No campo majoritário do Supremo, uma das principais interpretações defendidas é a de que as provas e informações obtidas contra Moraes deveriam ser consideradas inválidas caso tenham sido coletadas sem a autorização necessária do plenário da Corte. Essa linha de entendimento está alinhada à manifestação apresentada por Paulo Gonet, que questionou a forma como a apuração foi conduzida. O ministro Gilmar Mendes, decano do STF, aparece como uma das principais referências dessa corrente dentro do tribunal. Para esse grupo, antes mesmo de se discutir o conteúdo das informações levantadas, seria necessário avaliar se os procedimentos utilizados respeitaram as regras estabelecidas para uma investigação dessa natureza.

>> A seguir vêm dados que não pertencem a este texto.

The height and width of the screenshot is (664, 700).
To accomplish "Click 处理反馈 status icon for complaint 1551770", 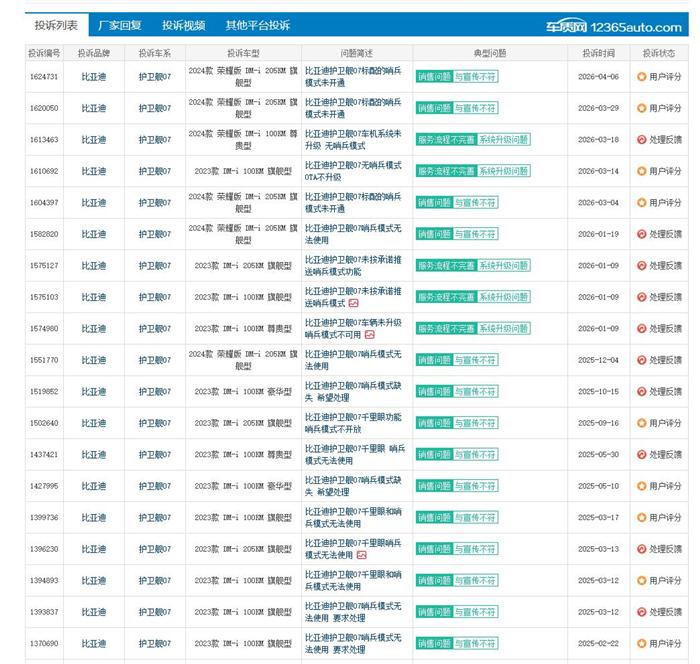I will click(x=642, y=360).
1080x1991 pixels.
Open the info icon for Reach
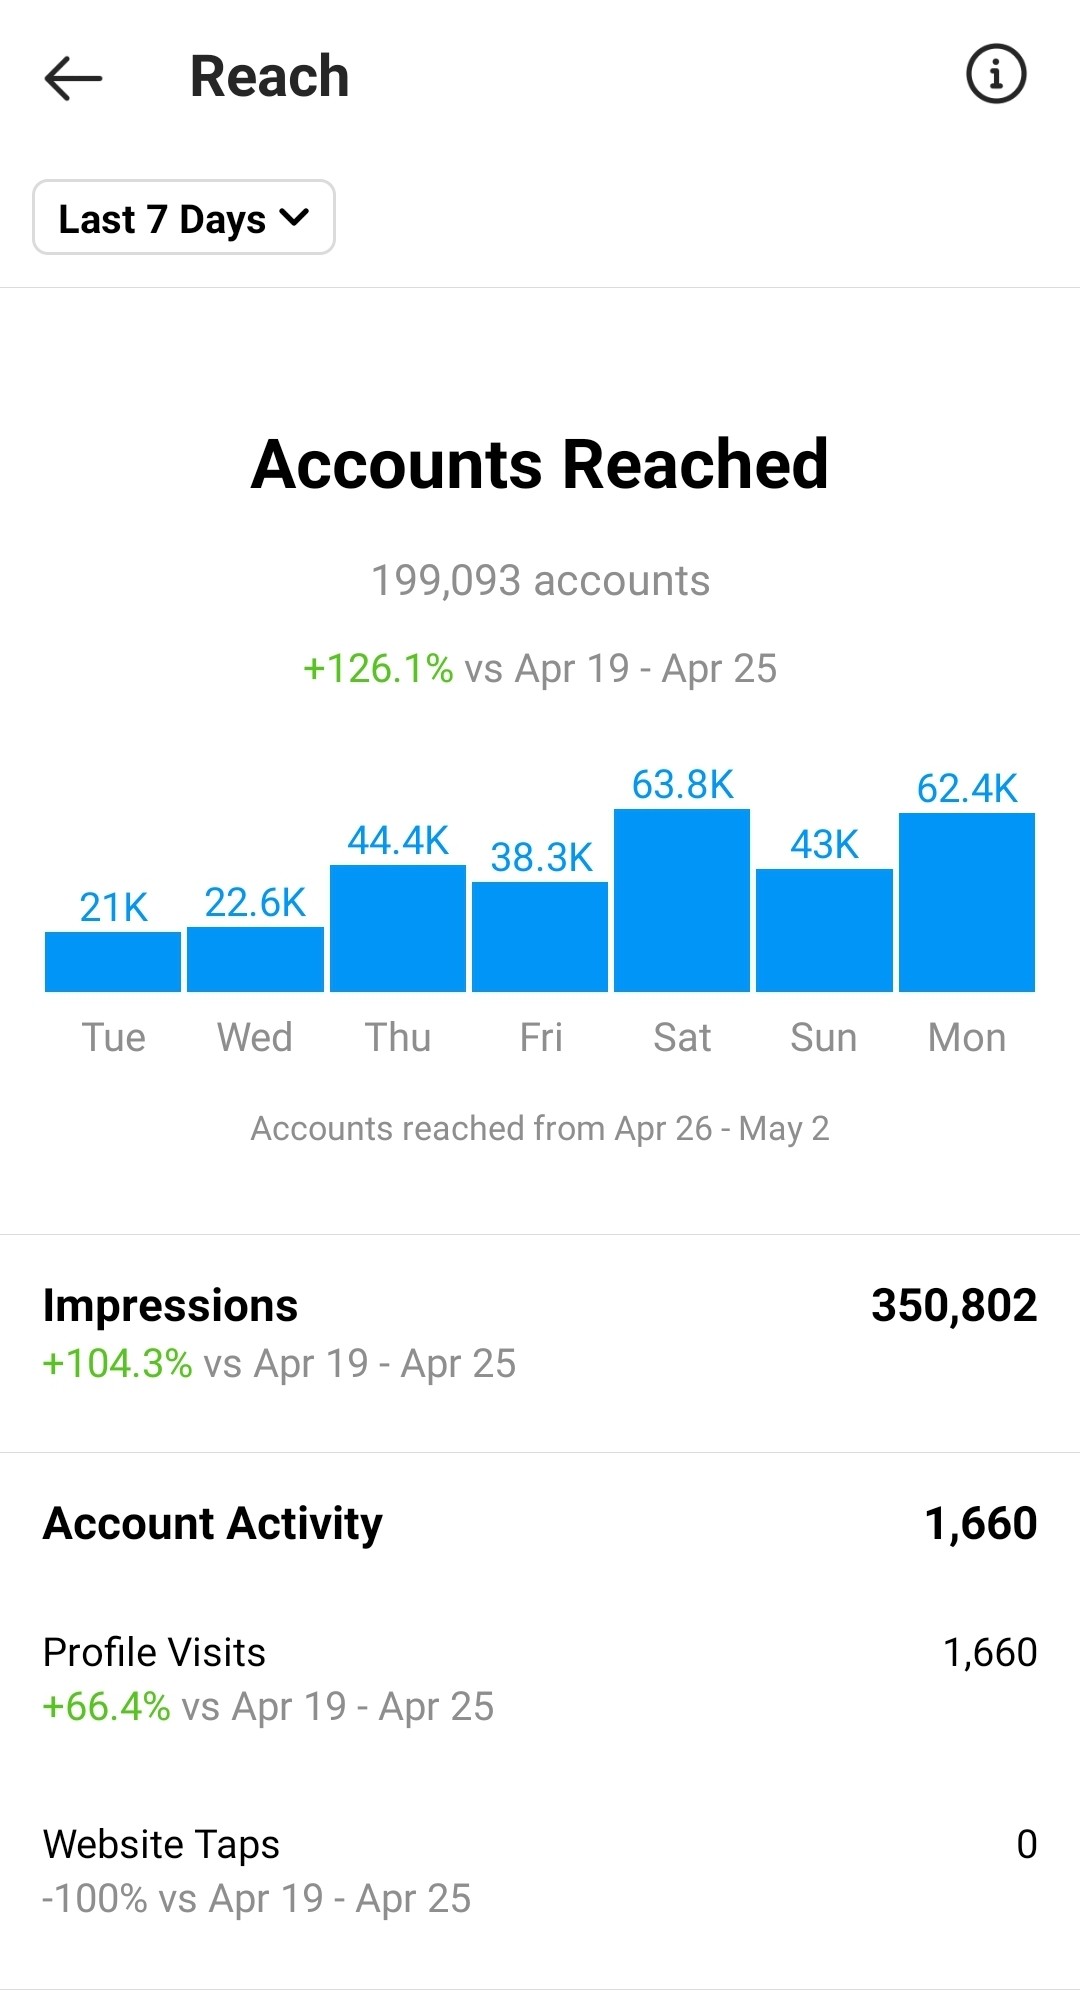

O impasse, portanto, está longe de ter uma solução definida e coloca o STF diante de uma questão de grande repercussão institucional. De um lado, Mendonça precisa avaliar se existe apoio suficiente entre os ministros para sustentar o avanço da apuração; de outro, integrantes da Corte defendem que eventuais informações obtidas sem autorização adequada não podem produzir efeitos no processo. A posição de Luiz Fux e a possível manifestação de Cármen Lúcia podem ganhar relevância nesse cenário, especialmente se a repercussão pública aumentar. Com diferentes interpretações em jogo, os próximos movimentos deverão ser observados atentamente, já que o desfecho poderá influenciar não apenas o caso envolvendo Alexandre de Moraes, mas também a forma como o STF conduz situações futuras que envolvam seus próprios integrantes.